Hail to the SA consumer

December 8th, 2017 by Brian Kantor

The South African economy cannot be said to be performing to its potential. But in one important sense it is performing well – for consumers. Those with income or borrowing capacity will not find the economy wanting when they come to exercise their spending choices over the holiday season.

The shops will be well stocked and able to meet their every demands and desires, be it for essentials or luxuries supplied from all parts of the world. They will not lack for bread or toilet paper or for wine, beer or spirits. Or lack for wonderful world class entertainment at the theatres and movie houses. The book shops will be well stocked for those who still regard reading as entertaining and valuable. Excellent restaurants of all ethnic persuasions will be open to them, but may require an advance booking, given the competition from foreign tourists, who are showing their increased appetite for what we enjoy at the prices we pay.

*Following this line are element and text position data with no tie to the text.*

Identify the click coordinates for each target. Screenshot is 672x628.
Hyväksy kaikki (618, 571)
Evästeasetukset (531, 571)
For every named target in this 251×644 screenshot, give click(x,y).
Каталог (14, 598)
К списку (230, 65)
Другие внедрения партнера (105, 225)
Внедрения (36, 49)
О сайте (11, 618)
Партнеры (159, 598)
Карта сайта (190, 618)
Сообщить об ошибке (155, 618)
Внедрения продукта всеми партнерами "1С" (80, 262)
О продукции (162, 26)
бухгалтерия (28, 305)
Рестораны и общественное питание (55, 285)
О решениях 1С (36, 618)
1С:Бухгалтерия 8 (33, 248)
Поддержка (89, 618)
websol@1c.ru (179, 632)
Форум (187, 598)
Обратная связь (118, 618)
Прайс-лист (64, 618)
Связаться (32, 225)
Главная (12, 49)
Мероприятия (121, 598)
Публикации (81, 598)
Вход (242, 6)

This is as it should be. Successful economies gained their cornucopias by putting the demands of consumers in first place. That is preventing producers, farmers or factory owners or avaricious rulers or ecclesiastical orders or soldiers to decide what is to be produced. And when consumers largely rule the economy and producers are required to respond to them, economies flourish. Doing it the other way round – for the state to put the interest of producers, including those employed by them – whose own well-being is always threatened by competition – is a recipe for economic failure and for stagnation and corruption and the waste of the opportunity to consume more.

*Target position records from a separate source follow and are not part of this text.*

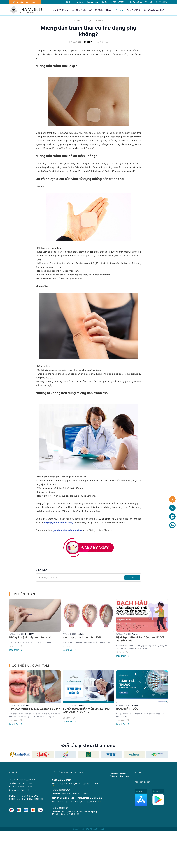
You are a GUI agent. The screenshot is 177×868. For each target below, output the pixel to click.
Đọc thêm (16, 650)
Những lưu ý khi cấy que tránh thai (30, 637)
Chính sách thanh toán (119, 776)
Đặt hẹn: (115, 2)
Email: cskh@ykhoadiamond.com (83, 2)
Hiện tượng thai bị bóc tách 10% (82, 637)
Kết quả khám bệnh (155, 10)
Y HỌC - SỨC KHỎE (94, 21)
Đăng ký (148, 2)
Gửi (132, 578)
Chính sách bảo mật (118, 773)
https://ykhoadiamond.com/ (59, 523)
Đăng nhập (138, 2)
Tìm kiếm (161, 2)
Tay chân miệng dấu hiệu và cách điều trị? (34, 709)
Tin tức (77, 21)
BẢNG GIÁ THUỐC (127, 709)
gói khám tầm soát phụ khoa (68, 530)
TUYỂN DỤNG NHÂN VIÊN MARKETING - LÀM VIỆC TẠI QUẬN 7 (87, 710)
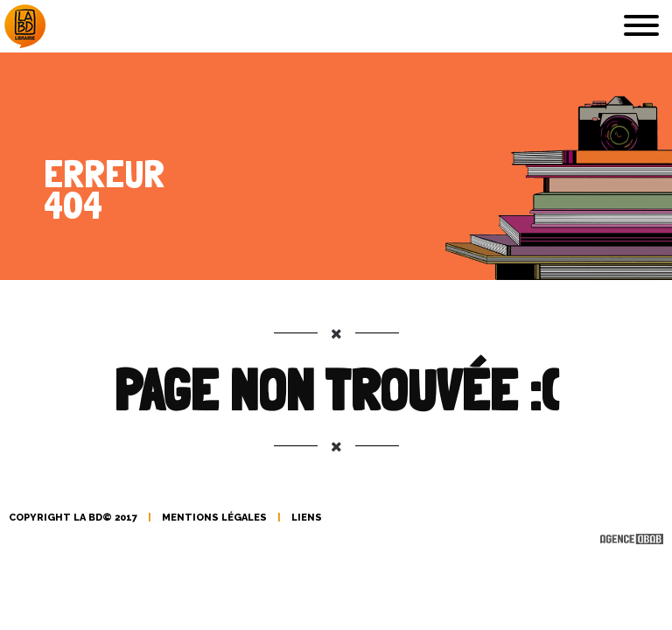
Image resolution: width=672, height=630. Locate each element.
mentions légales (214, 517)
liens (306, 517)
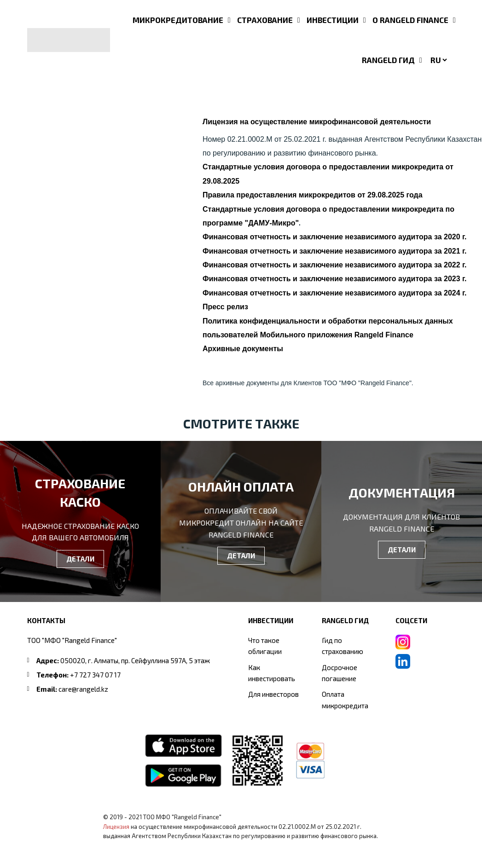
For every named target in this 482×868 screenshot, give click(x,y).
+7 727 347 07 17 (95, 675)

A consumer-led economy need ask very little of the state. The State and its officials will not be called upon to design industrial policy or determine development plans, policies that require foresight that is simply not available to even the best informed and least self-interested official. What the effective State has to provide is the protection of contracts freely entered into and the capital of those who have saved and puts their capital and skills to work, hoping to satisfy their customers and be rewarded for doing so.

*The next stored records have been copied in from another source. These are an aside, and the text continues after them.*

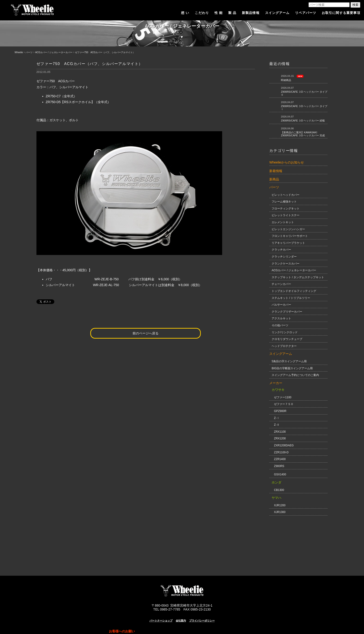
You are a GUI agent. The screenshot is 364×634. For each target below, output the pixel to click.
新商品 (274, 179)
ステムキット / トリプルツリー (291, 298)
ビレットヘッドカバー (286, 195)
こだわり (202, 13)
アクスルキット (281, 318)
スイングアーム (277, 13)
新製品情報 (251, 13)
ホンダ (276, 482)
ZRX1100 (280, 432)
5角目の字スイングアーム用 (289, 361)
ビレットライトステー (286, 215)
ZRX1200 (280, 438)
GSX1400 (280, 474)
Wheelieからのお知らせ (286, 162)
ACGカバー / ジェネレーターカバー (54, 52)
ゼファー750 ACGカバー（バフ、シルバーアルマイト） (105, 52)
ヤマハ (276, 497)
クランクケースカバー (286, 263)
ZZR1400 (280, 459)
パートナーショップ (161, 620)
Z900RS (279, 466)
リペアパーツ (306, 13)
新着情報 (276, 171)
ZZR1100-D (281, 452)
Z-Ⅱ (276, 425)
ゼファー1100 (282, 397)
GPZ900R (280, 411)
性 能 (218, 13)
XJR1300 (280, 512)
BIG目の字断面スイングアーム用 (292, 368)
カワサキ (278, 390)
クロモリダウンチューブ (287, 339)
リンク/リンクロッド (284, 332)
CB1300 (279, 490)
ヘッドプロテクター (284, 346)
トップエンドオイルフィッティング (294, 291)
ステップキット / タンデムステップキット (298, 277)
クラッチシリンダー (284, 257)
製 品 (232, 13)
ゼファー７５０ (284, 404)
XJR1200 (280, 505)
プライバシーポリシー (202, 620)
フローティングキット (286, 208)
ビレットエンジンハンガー (288, 229)
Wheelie (19, 52)
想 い (185, 13)
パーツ (29, 52)
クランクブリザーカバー (287, 312)
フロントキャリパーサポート (290, 236)
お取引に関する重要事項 (341, 13)
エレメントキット (283, 222)
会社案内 (181, 620)
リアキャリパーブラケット (288, 243)
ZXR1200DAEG (284, 445)
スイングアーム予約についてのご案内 (295, 375)
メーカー (276, 383)
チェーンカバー (281, 284)
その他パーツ (280, 325)
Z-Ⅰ (276, 418)
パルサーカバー (281, 305)
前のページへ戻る (146, 333)
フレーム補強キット (284, 202)
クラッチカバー (281, 250)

The state should also ensure that the success or failure of businesses, large and small, is determined by their sales to customers and the costs of doing so. Not where financial success is dependent on an ability to negotiate a morass of regulation and relations with powerful officials. This system inevitably advantages bigger business over their smaller rivals.

A consumer-led economy is a continuous process or trial and error, of firms learning and adapting to unpredictable circumstances. The winners and losers for the consumers’ spending power emerge – they are not chosen by planners. South Africa incidentally, since 1994, has spent hundreds of billions of rands – perhaps over 400 billion rands of them – in subsidising industries of one kind or another with taxpayers’ money or tax concessions, money that could have been put to much better effect by consumers, especially poor ones.

The South African government alas appears only too willing to continue to put producers and officials first. For example competition policy is directed to serve industrial and labour policy rather than protect consumers.

More important for economic development, given that education and training precedes the ability to produce, earn and consume more, it is tragically the educators, the producers, who are first in line when the huge government budgets for such purposes are allocated. Were the taxpayer to pay the fees to enable all those desperately seeking education and training to attend private schools, universities and training establishments, of their own choosing, the valuable customer would come first. And the outcomes in the form of additional employment and incomes would be far superior.